A quick round-up of recent employment law developments
Family rights legislation receives Royal Assent
A number of bills dealing with family-friendly rights recently received Royal Assent and have become Acts of Parliament.
- The Neonatal Care (Leave and Pay) Act 2023 will allow parents to take up to 12 weeks of paid leave each, in addition to other leave entitlements such as maternity and paternity leave, so that they can spend more time with their baby who, having been born prematurely or sick, is receiving neonatal care in a hospital or other agreed care setting. Neonatal care leave will be available to employees from their first day at work. It will apply to parents of babies who are admitted into hospital up to the age of 28 days, and who have a continuous stay in hospital of seven full days or more. The entitlements are expected to be delivered in April 2025, with approximately seven statutory instruments to be laid “in due course”.
- The Carer’s Leave Act 2023 will introduce a new and flexible entitlement of one week’s unpaid leave per year for employees who are providing or arranging care. It will be available to eligible employees from the first day of their employment. They will be able to take the leave flexibly to suit their caring responsibilities and will not need to provide evidence of how the leave is used or whom it will be used for. Employees taking their carer’s leave entitlement will be subject to the same employment protections that are associated with other forms of family-related leave, meaning they will be protected from dismissal or any detriment as a result of having taken time off. A date for implementation of the provisions of the Act is yet to be announced, with the key provisions to come into force on a day or days to be specified in regulations which will be laid “in due course”. It has been reported that this date will not be before April 2024.
- The Protection from Redundancy (Pregnancy and Family Leave) Act 2023 will come into force at the end of the period of two months beginning with the day on which the act was passed. It will allow the extension of existing redundancy protections while on maternity leave, adoption leave or shared parental leave to also cover pregnancy and a period of time after a new parent has returned to work. The detail will be provided by any regulations made, although in a consultation response in July 2019, the Government committed to extending redundancy protection to apply from the date an employee notifies the employer of her pregnancy until six months after the end of leave.
Employers “named and shamed” for minimum wage breaches
The Department for Business, Energy and Industrial Strategy (BEIS) has published a list of 191 employers who failed to pay £2.1 million to over 34,000 workers between 2011 and 2018. The largest underpayment was by John Lewis, which failed to pay £941,355.67 to 19,392 workers. A number of other household names also appeared in the list, including The Body Shop, Pret A Manger and several football clubs.

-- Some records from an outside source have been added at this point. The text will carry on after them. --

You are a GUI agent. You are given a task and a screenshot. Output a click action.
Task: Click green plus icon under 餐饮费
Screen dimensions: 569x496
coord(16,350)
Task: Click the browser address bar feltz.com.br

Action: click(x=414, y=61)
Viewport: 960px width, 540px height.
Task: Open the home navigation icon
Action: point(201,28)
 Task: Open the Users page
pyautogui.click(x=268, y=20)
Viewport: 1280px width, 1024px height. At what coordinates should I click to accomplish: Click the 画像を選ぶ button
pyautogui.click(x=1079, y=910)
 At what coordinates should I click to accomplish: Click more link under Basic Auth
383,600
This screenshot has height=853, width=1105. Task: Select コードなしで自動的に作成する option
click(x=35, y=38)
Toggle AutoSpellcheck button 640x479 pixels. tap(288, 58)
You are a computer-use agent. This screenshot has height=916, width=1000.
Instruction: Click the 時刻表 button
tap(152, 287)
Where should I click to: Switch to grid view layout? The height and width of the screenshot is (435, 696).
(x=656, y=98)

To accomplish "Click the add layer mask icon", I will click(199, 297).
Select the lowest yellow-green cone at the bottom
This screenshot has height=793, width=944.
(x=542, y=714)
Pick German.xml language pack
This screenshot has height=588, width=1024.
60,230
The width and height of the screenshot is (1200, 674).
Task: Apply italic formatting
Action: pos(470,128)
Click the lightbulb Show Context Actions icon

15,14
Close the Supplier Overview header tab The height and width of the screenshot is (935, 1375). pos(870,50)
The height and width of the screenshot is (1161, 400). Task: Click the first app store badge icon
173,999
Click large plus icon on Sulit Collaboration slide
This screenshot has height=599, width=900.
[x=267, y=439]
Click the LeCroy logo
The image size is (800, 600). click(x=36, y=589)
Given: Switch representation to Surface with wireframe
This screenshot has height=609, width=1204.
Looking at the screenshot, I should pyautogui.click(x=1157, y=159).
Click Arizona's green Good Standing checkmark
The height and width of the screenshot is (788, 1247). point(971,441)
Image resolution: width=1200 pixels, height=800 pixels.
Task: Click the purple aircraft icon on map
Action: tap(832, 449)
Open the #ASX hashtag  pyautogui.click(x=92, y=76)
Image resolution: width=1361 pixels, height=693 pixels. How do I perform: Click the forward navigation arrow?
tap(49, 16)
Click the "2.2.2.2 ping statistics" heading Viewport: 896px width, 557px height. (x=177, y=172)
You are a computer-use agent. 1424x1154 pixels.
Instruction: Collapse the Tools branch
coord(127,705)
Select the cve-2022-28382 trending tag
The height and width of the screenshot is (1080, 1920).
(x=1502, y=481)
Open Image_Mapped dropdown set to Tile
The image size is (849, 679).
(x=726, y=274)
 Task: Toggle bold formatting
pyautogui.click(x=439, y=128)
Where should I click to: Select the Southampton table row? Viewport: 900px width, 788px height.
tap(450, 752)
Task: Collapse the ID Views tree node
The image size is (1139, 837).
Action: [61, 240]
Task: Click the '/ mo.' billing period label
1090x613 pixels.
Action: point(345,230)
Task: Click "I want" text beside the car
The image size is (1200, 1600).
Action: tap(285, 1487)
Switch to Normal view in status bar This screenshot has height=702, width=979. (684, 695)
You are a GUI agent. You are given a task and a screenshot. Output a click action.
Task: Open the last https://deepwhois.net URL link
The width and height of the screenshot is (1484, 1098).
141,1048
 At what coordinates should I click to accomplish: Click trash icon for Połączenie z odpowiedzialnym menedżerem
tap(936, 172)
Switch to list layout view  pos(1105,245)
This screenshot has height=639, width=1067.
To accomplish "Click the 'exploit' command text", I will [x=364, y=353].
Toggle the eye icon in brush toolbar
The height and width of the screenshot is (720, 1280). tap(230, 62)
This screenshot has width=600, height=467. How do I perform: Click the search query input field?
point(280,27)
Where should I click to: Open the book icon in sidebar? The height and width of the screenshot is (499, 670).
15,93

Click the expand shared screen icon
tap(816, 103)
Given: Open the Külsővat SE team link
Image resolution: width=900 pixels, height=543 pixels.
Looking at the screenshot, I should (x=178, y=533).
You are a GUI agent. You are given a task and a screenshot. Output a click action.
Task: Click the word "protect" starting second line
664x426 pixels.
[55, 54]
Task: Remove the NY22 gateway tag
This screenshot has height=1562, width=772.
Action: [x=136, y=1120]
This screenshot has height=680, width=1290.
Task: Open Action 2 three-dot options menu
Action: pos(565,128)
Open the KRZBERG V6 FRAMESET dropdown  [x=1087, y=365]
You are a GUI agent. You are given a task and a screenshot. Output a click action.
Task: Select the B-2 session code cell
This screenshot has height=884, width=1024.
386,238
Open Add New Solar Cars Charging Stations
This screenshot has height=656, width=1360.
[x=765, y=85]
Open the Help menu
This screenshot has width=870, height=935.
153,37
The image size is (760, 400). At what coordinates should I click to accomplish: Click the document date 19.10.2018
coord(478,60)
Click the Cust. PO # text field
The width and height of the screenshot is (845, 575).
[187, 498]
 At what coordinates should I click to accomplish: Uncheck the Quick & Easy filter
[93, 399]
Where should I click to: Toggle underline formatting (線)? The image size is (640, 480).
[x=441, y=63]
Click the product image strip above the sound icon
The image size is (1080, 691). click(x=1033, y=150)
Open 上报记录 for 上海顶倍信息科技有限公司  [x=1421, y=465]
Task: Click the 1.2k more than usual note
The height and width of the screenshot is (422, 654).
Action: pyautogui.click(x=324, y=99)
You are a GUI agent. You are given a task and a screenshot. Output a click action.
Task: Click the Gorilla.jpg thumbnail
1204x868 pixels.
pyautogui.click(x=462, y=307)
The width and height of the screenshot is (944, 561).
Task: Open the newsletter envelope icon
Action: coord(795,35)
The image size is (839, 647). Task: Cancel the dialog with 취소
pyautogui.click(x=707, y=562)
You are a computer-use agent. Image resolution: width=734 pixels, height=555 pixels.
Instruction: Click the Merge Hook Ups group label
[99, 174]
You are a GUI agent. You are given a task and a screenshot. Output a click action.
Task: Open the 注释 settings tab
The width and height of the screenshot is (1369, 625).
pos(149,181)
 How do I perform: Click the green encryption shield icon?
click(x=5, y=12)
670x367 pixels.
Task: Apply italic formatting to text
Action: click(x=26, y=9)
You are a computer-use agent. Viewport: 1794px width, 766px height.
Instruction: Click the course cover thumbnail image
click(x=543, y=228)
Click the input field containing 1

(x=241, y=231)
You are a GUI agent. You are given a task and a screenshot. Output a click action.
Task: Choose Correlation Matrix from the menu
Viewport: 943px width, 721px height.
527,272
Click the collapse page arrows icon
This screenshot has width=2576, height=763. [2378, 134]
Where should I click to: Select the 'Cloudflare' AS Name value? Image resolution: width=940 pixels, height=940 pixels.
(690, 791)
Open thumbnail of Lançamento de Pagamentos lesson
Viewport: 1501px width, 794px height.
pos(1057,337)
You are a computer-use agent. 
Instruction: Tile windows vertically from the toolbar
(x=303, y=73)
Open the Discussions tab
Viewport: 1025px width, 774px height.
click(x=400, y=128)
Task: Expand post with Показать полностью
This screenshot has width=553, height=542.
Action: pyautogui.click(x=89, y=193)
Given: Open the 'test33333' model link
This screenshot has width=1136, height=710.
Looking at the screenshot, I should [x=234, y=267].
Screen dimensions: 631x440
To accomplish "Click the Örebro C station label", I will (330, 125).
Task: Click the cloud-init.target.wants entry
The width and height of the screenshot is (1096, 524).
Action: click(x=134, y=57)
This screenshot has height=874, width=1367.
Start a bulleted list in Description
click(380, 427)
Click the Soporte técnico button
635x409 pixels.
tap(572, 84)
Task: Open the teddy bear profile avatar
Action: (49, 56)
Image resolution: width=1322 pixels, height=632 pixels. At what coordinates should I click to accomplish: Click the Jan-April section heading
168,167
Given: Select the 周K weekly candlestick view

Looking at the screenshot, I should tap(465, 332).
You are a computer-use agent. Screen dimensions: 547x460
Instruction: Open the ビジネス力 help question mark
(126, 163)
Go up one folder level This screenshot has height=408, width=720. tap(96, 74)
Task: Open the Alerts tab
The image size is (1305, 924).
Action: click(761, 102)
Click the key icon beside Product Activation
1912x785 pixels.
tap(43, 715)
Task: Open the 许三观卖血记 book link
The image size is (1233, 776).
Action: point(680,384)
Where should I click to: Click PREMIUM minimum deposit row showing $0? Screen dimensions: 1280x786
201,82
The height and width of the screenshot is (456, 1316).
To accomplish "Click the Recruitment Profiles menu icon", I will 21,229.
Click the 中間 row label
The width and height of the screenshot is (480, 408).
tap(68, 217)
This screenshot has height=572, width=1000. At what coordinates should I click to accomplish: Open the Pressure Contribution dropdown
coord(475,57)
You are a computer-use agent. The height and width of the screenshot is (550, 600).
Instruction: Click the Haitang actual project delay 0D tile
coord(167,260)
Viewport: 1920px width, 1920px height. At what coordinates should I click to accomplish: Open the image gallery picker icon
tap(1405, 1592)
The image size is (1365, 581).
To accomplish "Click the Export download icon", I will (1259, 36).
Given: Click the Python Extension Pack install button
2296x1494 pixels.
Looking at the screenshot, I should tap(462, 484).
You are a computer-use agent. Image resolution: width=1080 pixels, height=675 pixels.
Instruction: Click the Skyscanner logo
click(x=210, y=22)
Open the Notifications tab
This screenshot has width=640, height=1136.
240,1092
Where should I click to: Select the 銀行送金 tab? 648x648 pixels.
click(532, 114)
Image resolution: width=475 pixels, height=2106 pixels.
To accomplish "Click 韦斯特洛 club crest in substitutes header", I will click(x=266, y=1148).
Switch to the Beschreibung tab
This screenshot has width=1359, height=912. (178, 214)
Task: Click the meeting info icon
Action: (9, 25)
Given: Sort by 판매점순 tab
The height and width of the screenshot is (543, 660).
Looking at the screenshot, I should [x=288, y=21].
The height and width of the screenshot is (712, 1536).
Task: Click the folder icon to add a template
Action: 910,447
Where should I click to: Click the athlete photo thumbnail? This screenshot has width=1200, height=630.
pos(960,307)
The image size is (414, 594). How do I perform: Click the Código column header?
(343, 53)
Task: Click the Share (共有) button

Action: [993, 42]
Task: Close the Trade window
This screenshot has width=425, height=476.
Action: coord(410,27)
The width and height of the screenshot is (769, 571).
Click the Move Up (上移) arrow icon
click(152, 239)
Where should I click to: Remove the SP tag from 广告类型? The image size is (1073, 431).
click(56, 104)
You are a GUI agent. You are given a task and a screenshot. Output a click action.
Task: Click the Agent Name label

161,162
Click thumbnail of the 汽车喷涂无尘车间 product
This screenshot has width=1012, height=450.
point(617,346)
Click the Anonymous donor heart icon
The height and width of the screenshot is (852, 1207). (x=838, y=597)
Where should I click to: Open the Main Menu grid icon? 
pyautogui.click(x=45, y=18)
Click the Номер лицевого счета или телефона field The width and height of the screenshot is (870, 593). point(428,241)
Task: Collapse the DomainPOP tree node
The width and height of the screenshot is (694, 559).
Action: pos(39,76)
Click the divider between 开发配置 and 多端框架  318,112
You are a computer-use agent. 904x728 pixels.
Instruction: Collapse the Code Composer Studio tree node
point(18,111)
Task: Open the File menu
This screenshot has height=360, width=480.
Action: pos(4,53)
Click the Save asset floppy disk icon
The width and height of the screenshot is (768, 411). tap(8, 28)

BEIS confirmed that the employers on the list have since paid back what they owed and were fined £3.2 million. Not all of the breaches were intentional – the reasons for underpayment by employers in this list included incorrect deductions (including for uniforms and expenses), failing to pay workers for time worked (including overtime), and paying the incorrect apprenticeship rate – but it is a stark reminder to employers to ensure they comply with the law.
Government publishes response on ethnicity pay gap reporting
The Government has published its response to the 2018 consultation on mandatory ethnicity pay gap reporting, confirming that it will not be legislating to make ethnicity pay gap reporting mandatory as “while ethnicity pay gap reporting can be a valuable tool to assist employers, it may not always be the most appropriate mechanism for every type of employer”. Instead, employers are referred to the guidance on voluntary reporting published in April 2023.